To efficiently deal with such NP-hard optimization problems, metaheuristics were adopted for such purposes. Most considered ones in the field of circuit design were: Tabu Search (TS) (Glover, 1989; 1990), Simulated Annealing (SA) (Dreo, 2006), Genetic Algorithms (GA) (Dreo, 2006; Grimbleby, 2000), Local Search (LS) (Aarts, 2003). Recently, some swarm intelligence (SI) based metaheuristics (Garnier, 2007) were proposed and it has been proven that these ‘new’ techniques are efficient, resourceful, robust, efficient and easy to be implemented and used. Further, they can be, in many applications, much more attractive when compared with their predecessors (see above). A plethora of SI algorithms are proposed in the available literature, most well-known ones may be Wasp Nets (WN) (Chan, 2007), Bacterial Foraging Optimization (BFO) (Chatterjee, 2010), Particle Swarm Optimization (PSO) (Fakhfakh, 2010) and Ant Colony Optimization (ACO) (Benhala, 2011; 2011b).

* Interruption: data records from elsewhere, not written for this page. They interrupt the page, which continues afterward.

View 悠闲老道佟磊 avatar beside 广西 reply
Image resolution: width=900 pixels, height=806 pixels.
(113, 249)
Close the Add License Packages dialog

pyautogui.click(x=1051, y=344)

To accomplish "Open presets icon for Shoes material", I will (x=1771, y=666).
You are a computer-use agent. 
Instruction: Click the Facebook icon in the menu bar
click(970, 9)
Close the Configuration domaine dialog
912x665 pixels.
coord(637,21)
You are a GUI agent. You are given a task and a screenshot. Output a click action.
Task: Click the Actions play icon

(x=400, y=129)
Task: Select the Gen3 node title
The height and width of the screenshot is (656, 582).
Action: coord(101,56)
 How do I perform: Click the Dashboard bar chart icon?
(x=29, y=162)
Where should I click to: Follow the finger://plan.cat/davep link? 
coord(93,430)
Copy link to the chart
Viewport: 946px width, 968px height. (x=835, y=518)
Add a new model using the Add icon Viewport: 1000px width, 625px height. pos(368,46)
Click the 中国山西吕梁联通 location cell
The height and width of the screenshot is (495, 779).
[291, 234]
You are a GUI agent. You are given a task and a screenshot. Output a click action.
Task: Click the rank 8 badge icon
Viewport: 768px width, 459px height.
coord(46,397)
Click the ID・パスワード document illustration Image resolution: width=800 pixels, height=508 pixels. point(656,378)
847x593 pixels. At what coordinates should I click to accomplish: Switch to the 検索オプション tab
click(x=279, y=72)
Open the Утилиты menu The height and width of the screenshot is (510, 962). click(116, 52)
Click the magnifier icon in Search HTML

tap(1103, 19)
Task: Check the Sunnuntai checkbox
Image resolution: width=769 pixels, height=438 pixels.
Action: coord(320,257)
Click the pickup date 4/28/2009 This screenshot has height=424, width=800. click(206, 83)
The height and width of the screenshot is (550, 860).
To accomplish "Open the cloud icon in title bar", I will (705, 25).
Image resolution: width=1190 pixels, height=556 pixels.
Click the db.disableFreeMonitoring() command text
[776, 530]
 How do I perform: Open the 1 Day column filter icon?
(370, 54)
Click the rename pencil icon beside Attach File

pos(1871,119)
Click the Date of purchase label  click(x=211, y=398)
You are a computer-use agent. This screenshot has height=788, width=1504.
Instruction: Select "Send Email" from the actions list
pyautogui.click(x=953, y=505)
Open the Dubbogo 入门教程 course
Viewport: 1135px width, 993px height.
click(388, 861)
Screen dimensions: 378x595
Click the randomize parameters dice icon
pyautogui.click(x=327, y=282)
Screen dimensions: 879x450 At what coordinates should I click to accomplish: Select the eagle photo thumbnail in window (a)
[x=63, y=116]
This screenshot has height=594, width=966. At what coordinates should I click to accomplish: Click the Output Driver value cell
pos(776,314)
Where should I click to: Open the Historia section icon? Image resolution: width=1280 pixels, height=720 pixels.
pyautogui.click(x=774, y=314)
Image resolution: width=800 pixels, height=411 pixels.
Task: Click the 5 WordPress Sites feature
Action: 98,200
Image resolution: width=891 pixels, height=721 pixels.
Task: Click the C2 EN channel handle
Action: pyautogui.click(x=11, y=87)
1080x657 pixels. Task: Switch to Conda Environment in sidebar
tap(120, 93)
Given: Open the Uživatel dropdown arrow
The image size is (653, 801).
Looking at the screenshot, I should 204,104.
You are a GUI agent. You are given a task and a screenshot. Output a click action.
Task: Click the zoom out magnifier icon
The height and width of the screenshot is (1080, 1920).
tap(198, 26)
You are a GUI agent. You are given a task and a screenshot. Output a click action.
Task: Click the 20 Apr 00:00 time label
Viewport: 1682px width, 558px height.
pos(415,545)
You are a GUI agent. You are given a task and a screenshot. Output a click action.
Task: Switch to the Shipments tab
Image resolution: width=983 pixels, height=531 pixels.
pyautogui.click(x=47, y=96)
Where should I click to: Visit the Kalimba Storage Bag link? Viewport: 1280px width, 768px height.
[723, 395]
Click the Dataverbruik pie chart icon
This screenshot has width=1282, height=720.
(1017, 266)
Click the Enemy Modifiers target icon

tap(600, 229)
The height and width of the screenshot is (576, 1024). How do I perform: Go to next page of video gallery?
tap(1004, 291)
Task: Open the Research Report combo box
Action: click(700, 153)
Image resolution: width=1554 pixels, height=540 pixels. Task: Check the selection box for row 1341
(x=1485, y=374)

In the realm of analog circuit sizing, BCO, PSO and ACO were/are widely used, see for instance (Benhala, 2011; 2011b; 2011c; 2012; 2012b; Bennour, 2010; Chatterjeea, 2010 ; Cooren, 2007; Fakhfakh, 2009; 2010; Kotti, 2010). It has already been shown that ACO offers the best optimum quality, when compared to the other SI approaches, see (Kotti, 2012; Sallem, 2013). However, ACO techniques seriously suffer from their greedy need in computation time. Actually, this is due to their ‘graph-based’ search mechanism and to the use/update of the routing search.
Ant Colony Optimization (ACO) is an evolutionary stochastic computational technique for solving hard combinatorial optimization problems (Dorigo, 1996). ACO imitates the natural behavior of ants in finding the shortest distance between their nests and food sources. It is based on the indirect communication within a colony of simple agents, called (artificial) ants which exchange information about good routes through a chemical substance, called pheromone, that accumulates for short routes and evaporate for long routes (Dorigo, 1999; 2006). Pheromones are the means of communication between ants which directly affects the convergence and the efficient resolution of the ACO algorithm (Daniel, 2003)
The ACO algorithm conducts the search procedure intelligently to perform global optimizations. It is characterized by its robustness, distributed calculation, and the fact that it can be easily combined or hybridized with other optimization algorithms. Therefore, ACO may provide a powerful optimization tool (Colorni, 1991). Some variants of the ACO algorithm have recently been proposed in order to improve performances of the basic ACO technique, for instance the way the pheromone matrix is updated (Dorigo, 1996, 1997), the manner to avoid stagnation on selected edges (Stützle, 2000), etc. However, the slowness of the technique remains the most important limitation of this approach, as stated above.
Recently, a novel enhancement technique, called backtracking, has been proposed. It has been used to improve performances of the PSO technique. Very interesting results were reached; see (Civicioglu, 2013).
In this work we propose the modification of the ACO technique by integrating the backtracking search approach in its algorithm. The main idea consists of dealing, via the backtracking approach, on the one hand with the excessive accumulation of pheromones which may entrap ACO in local optima, and on the other hand with reducing the search space and thus increasing the convergence speed and improves the overall search capability.